The AMV protocol had the following acceptance criteria for intermediate precision:

Individual factor coefficients of variation (CV) for instrument, operator and day to be ≤6%.

Overall CV to be ≤10%.

The results for intermediate precision are shown in Table 2 and we can immediately assume that 'operator' and 'day' are not critical method components that will cause a significant variation (>6%) in test results during routine operations. This is a positive situation regarding training and operator proficiency qualification requirements, as there is a lower risk that test results will be affected when using different operators with time. In addition to the demonstration of test result reliability with time (days), we were able to simultaneously verify that our BDS sample aliquots are stable during several days at the storage conditions required (per protocol). Conversely, we failed to pass the overall CV and individual CV criteria for 'instrument'. There is a significant amount of variability observed among the three different instruments used. Although this is somewhat typical of an automated potency assay with relatively minimum operator involvement, it is still something that will significantly contribute to overall assay variability. So, what are our options?

Table 2 Mixed linear model results for intermediate precision.

Using Figure 1, we decided not to go into the lower loop because of the critical nature of this process stage for the dosing range (80–125 IU/mL) and the required reliability (intermediate precision) of this test method. If all three instruments were not needed for future ELISA testing, at this stage we could drop the one instrument that is furthest from the mean result and redo the AMV part with the two remaining instruments.

If we needed to use all three instruments for release testing, we may want to consider evaluating which particular automation steps for this assay contribute to the variability by dissecting the automated process into smaller steps. Once these steps have been identified as the critical ones, we may be able to further tighten the operational or system suitability limits to reduce the differences among the instruments.

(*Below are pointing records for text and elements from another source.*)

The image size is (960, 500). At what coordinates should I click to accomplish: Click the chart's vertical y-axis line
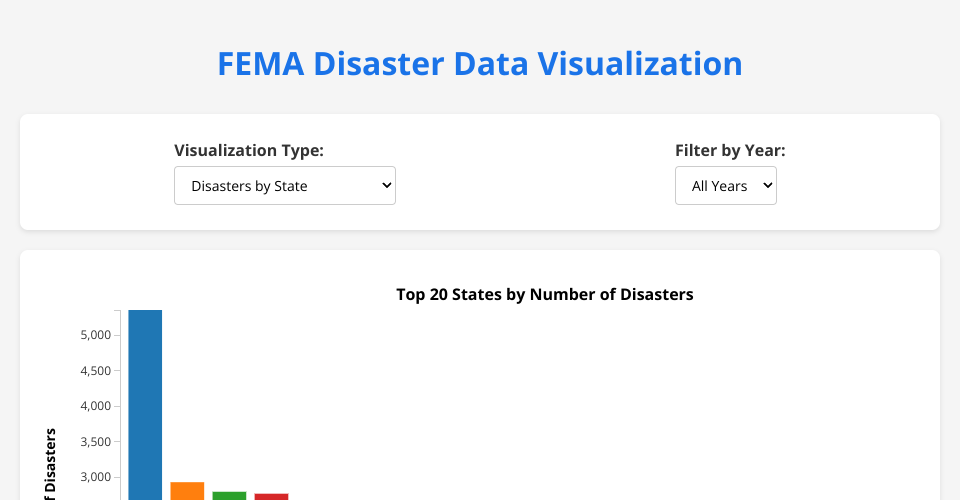point(121,400)
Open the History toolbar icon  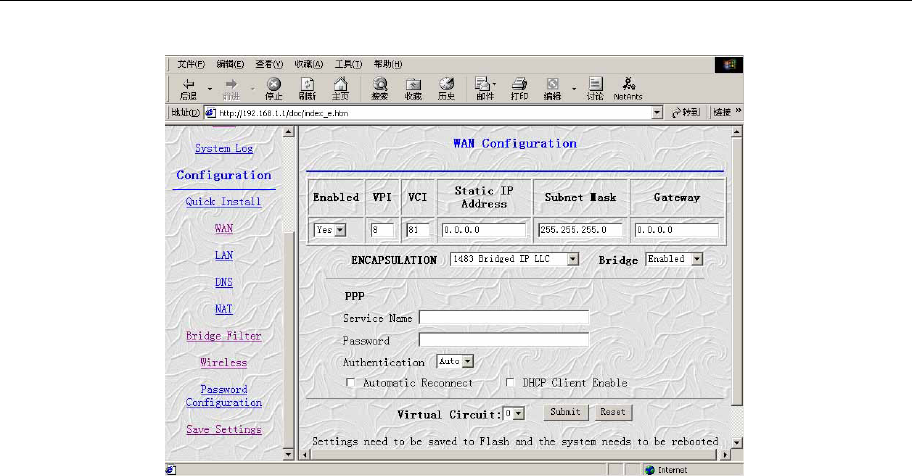tap(446, 89)
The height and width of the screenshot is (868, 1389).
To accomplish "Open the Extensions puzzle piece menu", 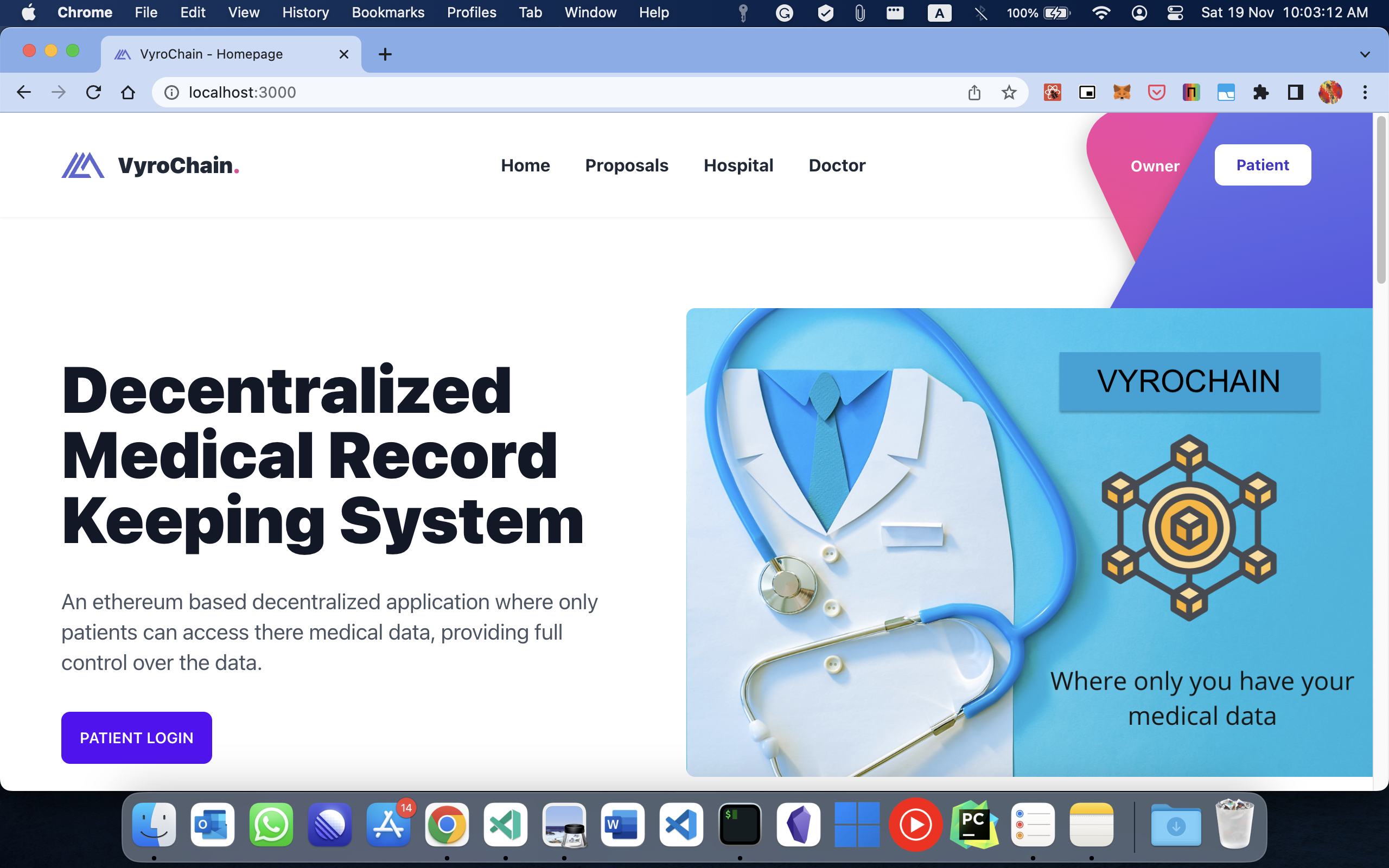I will [x=1260, y=92].
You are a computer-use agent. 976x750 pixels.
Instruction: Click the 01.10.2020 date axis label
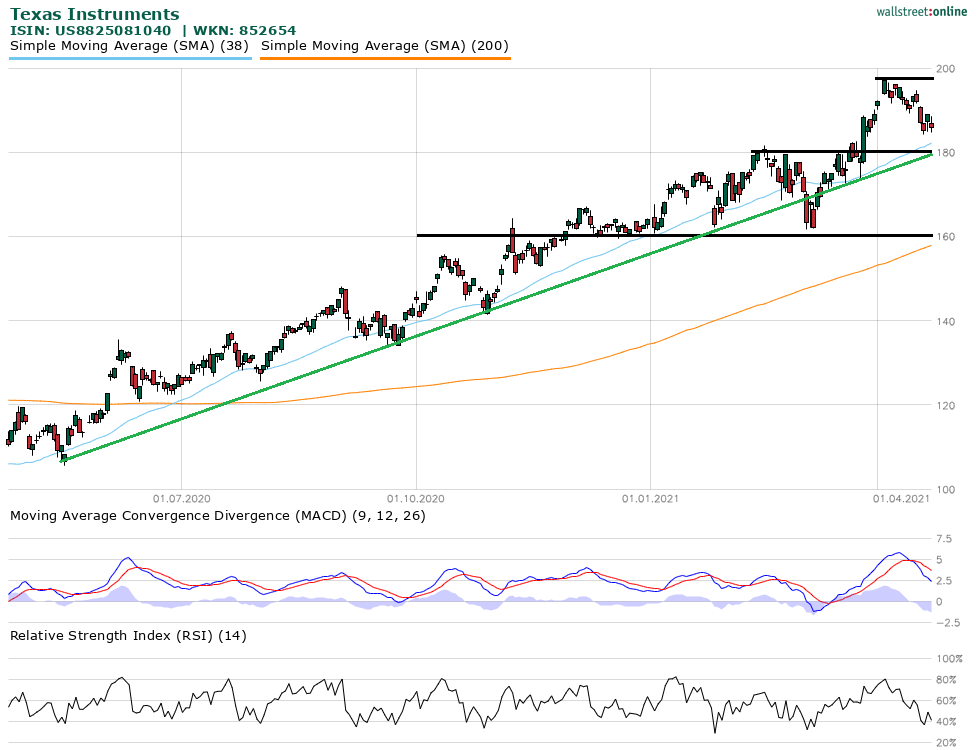click(416, 497)
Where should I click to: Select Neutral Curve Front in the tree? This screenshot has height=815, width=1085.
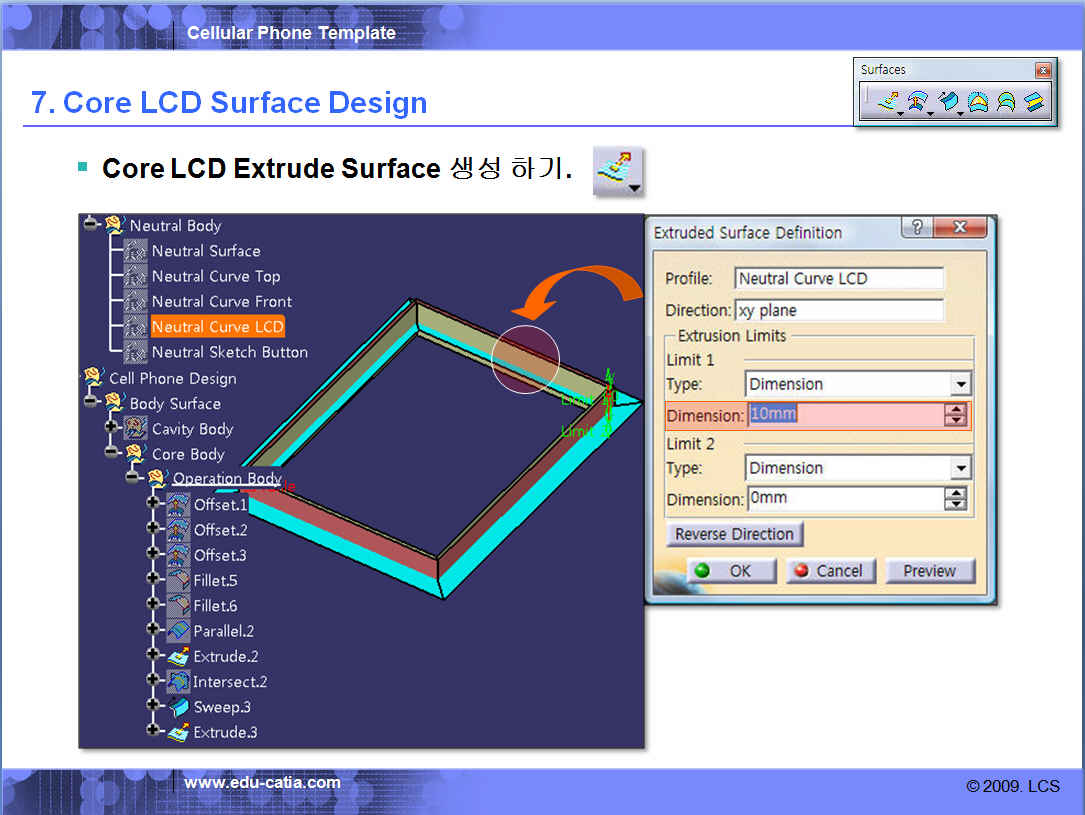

Similarly, the unidentified residual variation (CV=11.6%) could be analyzed first by thoroughly reviewing all analytical method development (AMD) data. Further component analysis could be done if the target is to improve the overall test method precision. The AMV studies could then be re-executed and the original risk-based acceptance criteria would likely be passed. Failing the critical acceptance criteria for intermediate precision may force us to improve the reliability of the BDS potency test results. This would lower the risks to the patient (more consistent batch-to-batch potencies), as well as the firm (less OOS results at the final container stage).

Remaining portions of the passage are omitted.